Os indígenas das aldeias Jaguapiru e Bororó estão ansiosos em usufruir da Vila Olímpica. Entre eles, já se combina competições. A alegria pela obra é compartilhada desde já por todos na Reserva de Dourados, pois veem na primeira Vila Olímpica Indígena a perspectiva desse espaço vir a ser o palco principal dos Jogos Indígenas de Mato Grosso do Sul, que são realizados há 12 anos no Estado.
São várias modalidades de jogos como arco e flecha, lança nativa, futebol, vôlei, corridas, cabo de guerra, entre outros. A Vila Olímpica possui espaços para a prática de todos esses esportes.
O indígena Laucídio Ribeiro Flores, professor e atleta formado em Educação Física, nota que a implantação da Vila Olímpica na reserva servirá de incentivo aos jovens que também buscam qualificação e aprimoramento no atletismo. “O esporte aqui está cada vez melhor, mas notamos que as drogas também estão crescendo, quem sabe com o esporte essa realidade possa mudar? Apesar dessa corrente do mal, quem sabe nossa aldeia possa sediar os Jogos Indígenas? Isso será inédito para nós!”.
“Aqui na nossa aldeia a lança não serve mais para a caça e para a pesca. Há 11 anos nós trouxemos à nossa aldeia jogos típicos indígenas, como o arco e flecha, cabo de força, a pesca e a lança nativa, pois nós enquanto indígenas não podemos perder nossas raízes”, comenta Flores.
O irmão mais jovem de Laucídio, Rocleiton Ribeiro Flores, também é atleta e já conquistou vários títulos. Ele está muito feliz em ter um local adequado para jogar com os seus amigos e pretende ganhar muitos campeonatos em Dourados. “É muito bom termos a Vila Olímpica aqui, porque vão acontecer muitos jogos na nossa aldeia, terão muitos eventos bons e é onde a gente pode se destacar. Todo atleta tem o sonho de poder ser campeão um dia e estou confiante em Deus que um dia a gente possa ganhar”.

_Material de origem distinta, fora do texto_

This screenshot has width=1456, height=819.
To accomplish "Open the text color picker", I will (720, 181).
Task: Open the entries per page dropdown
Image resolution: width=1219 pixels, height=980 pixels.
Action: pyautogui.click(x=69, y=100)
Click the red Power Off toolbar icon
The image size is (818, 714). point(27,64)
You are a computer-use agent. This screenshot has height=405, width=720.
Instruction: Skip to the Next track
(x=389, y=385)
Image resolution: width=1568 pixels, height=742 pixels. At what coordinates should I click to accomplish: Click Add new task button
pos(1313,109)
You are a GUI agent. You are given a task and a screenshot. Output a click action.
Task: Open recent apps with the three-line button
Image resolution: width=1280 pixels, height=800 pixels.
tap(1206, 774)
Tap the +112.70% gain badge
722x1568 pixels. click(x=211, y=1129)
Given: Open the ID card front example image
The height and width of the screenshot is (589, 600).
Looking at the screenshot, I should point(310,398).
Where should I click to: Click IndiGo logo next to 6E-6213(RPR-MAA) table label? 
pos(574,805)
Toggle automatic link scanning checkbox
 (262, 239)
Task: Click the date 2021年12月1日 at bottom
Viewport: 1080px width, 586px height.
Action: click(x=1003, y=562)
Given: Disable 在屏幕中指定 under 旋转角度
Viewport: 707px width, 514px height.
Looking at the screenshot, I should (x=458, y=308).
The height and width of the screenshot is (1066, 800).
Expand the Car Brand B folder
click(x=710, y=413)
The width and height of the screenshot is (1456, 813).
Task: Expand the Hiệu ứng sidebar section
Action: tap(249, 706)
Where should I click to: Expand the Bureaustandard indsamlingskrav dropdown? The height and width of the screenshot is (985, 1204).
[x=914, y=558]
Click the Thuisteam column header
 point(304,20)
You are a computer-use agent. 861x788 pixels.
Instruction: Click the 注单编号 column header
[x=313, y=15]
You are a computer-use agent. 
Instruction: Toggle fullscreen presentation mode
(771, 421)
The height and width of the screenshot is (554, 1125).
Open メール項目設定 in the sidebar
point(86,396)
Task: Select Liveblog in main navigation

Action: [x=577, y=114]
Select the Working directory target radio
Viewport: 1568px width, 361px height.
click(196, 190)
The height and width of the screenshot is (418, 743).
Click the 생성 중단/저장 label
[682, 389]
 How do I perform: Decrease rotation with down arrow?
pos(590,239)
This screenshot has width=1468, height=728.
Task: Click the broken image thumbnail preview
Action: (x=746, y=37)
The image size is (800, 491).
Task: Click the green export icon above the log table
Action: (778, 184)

“Com certeza vai nos ajudar a diminuir a ociosidade, principalmente dos jovens que atualmente não têm outra alternativa e acabam deixando se levar para o mundo das drogas. O investimento da obra da Vila Olímpica vai trazer a oportunidade de que o esporte e a cultura seja difundida neste local”, afirma o indígena Wilson Matos da Silva, que é advogado e coordenador regional do Observatório de Direitos Indígenas de Mato Grosso do Sul.
“Aqui na nossa aldeia nós sofremos muito com as drogas, o álcool e a violência e eu creio que uma das formas para fazermos algo pelos nossos jovens é o esporte. Com certeza essa vila vai ser de suma importância para nós indígenas”, diz Laucidio Ribeiro Flores.
“Ter a primeira Vila Olímpica do Brasil representa muito para nós. Vamos utilizá-la para esporte, cultura e lazer. Ela será muito bem vinda aqui”, diz Fernando de Souza e Silva. “Eu garanto que no primeiro campeonato que tiver eu vou buscar o titulo para Dourados”, completa Rocleiton Ribeiro.
“Nós nos sentimos honrados pelo privilégio de termos sido contemplados com um projeto desse tamanho que sem duvida nenhuma vai fazer a diferença para as crianças, jovens e para toda comunidade indígena de Dourados”, afirma Wilson Matos da Silva.